Afin de traduire les centaines de pages rédigées par les experts du Giec en une liste d’actions, les ingénieurs sont partis du budget carbone que les Français peuvent encore « dépenser » avant que les émissions de gaz à effet de serre ne nous emmènent au-delà des 1,5 °C. « Le Giec estime que l’humanité ne doit pas émettre plus de 500 milliards de tonnes de CO2 d’ici la fin du siècle, dit Charles-Adrien Louis. Mais, comment répartit-on ce “gâteau” entre les pays les plus pollueurs et ceux qui émettent bien moins aujourd’hui ? » Autrement dit, divise-t-on l’ensemble de ce budget carbone par le nombre d’êtres humains ? prend-on en compte les différences de consommation entre pays ? ou encore fait-on « payer » la dette climatique aux pays industrialisés, largement responsables du changement climatique ? Les ingénieurs ont fait une sorte de moyenne, et sont parvenus au chiffre de 3,7 tonnes de CO2 par habitant et par an en 2030, soit le tiers de ce qu’elle est aujourd’hui. « Si tout le monde était à égalité, ce serait 3 tonnes par habitant, et si on maintenait les inégalités, ce serait 4,5 tonnes », précise le consultant. Autre difficulté : prendre en compte les émissions importées, liées à la fabrication de biens de consommation à l’étranger, peu documentées.

En 2017, les émissions de gaz à effet de serre territoriales étaient de l’ordre de 6,6 tonnes de CO2 par habitant, mais de 10,5 tonnes de CO2 en intégrant ces émissions importées.

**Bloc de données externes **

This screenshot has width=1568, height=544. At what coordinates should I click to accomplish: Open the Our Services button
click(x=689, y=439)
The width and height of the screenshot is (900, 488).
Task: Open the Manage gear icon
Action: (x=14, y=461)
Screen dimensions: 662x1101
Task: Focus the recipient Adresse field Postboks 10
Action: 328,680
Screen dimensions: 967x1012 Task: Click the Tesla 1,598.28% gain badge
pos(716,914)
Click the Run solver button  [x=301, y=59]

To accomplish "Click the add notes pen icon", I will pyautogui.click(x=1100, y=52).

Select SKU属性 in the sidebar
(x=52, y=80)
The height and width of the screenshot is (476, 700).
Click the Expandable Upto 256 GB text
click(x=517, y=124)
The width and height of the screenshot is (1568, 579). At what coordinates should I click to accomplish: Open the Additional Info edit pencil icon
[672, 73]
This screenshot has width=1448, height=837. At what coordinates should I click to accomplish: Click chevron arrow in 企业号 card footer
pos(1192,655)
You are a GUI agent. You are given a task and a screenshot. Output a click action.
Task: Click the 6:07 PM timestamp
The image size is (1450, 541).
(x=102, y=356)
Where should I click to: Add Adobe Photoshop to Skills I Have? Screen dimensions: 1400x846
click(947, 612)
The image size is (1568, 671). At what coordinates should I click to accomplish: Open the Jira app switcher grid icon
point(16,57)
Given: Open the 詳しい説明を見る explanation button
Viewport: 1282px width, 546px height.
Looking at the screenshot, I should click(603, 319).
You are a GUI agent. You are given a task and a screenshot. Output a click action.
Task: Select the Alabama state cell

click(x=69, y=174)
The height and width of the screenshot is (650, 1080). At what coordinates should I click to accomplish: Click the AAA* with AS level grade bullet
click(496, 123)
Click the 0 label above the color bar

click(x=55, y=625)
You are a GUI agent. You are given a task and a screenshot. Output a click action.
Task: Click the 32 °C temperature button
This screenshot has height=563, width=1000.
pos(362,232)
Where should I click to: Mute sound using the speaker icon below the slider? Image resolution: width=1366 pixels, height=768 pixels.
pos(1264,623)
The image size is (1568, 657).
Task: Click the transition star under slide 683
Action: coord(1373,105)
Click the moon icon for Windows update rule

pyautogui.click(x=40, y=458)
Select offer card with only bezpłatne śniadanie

Ensuite, en s’appuyant sur la stratégie nationale bas carbone, les ingénieurs ont réparti le budget par activité. Le secteur des transports, qui émet aujourd’hui plus de 130 millions de tonnes de CO2, ne devra plus en relâcher que 31 en 2030, soit une diminution de 76 %. Des réductions similaires sont à effectuer dans le résidentiel, le tertiaire, les biens de consommation (vêtements, informatique, gros électroménager). Une fois ces différentes trajectoires posées, il ne restait plus qu’à mettre en face des mesures permettant d’atteindre l’objectif fixé.

« Ça devient compliqué quand on dit aux gens qu’on va moins prendre sa voiture, ou ne plus prendre l’avion »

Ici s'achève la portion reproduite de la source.